Now, a recent study sheds light on one way that GBM cells gather strength to maintain their relentless onslaught—a target that could be exploited for future treatments.
The study, published in Molecular Cancer Research, focuses on an enzyme known as glucose-6-phosphatase (G6PC). Previous research has shown that cells of several other cancer types overproduce this enzyme, enabling them to use glucose at a rate up to 200 times higher than normal, healthy cells — a source of energy necessary for high rates of cell division and metastasis. Though abnormal G6PC production hadn’t been found in GBM, Johns Hopkins neurosurgeon and researcher Alfredo Quinones-Hinojosa was certain that it was present. So, he and his colleagues began searching for it in samples isolated from his own GBM patients.

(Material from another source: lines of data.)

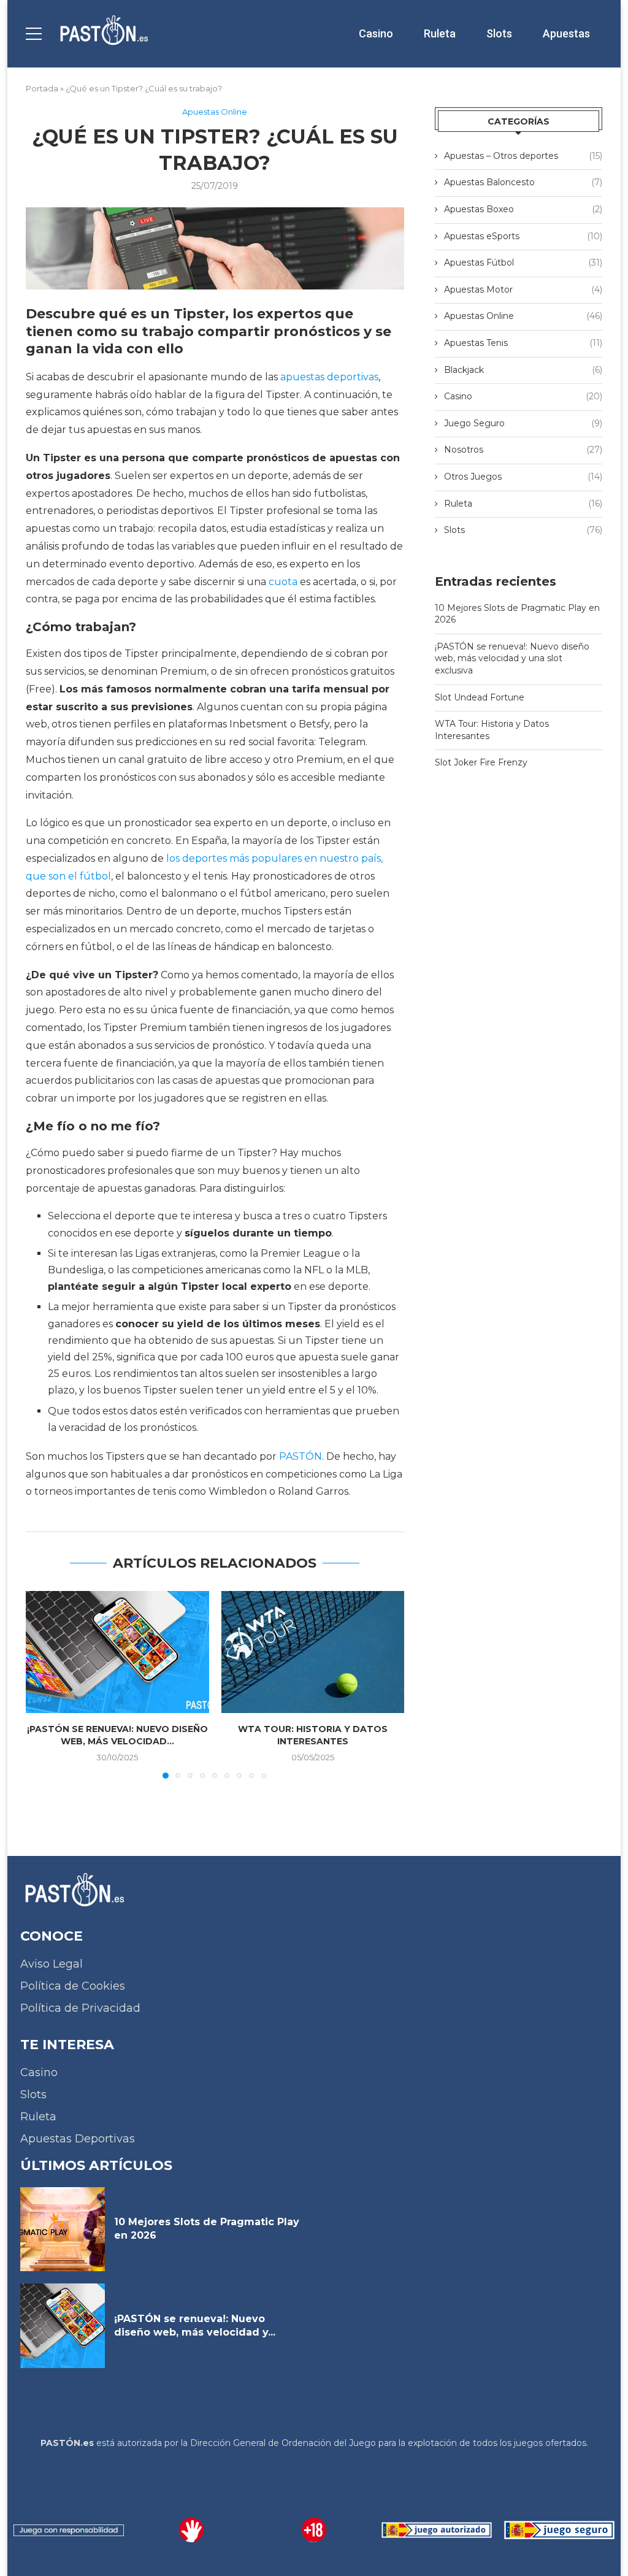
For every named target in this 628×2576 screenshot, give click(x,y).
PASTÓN (300, 1456)
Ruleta (440, 33)
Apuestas (566, 33)
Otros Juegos (523, 476)
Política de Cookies (72, 1985)
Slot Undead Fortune (479, 697)
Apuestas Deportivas (77, 2138)
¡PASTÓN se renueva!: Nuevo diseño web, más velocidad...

By inhibiting G6PC production, the team found that these cancer cells were less viable and less able to migrate. The team also challenged glioblastoma cells — some with G6PC production inhibited, some not — with the glucose analog 2-deoxy-D-glucose (2DG), which previously had been shown to transform glioblastoma cells into a less malignant form, making them sensitive to other treatments. With G6PC expression unchecked, some of the glioblastoma cells could recover their malignancy after being challenged with 2DG and, in the lab, could move even faster than they had before. Dual treatment with 2DG and blocking G6PC expression, however, not only prevented those cells from recovering their malignancy but also killed them. Together, these findings suggest that G6PC could represent an important mechanism for making GBM so deadly and a pivotal weakness that researchers could attack to undermine this cancer.
The next step in turning this discovery into a treatment is to find a pharmaceutical method to inhibit G6PC expression in the brain. G6PC is naturally produced elsewhere in the body — including in the liver, kidney and pancreas — so while further studies are underway, any human trials are still years away. Because G6PC expression is shared by many cancers, however, the team’s discovery “is worth exploring in other cancers,” the authors write in their paper.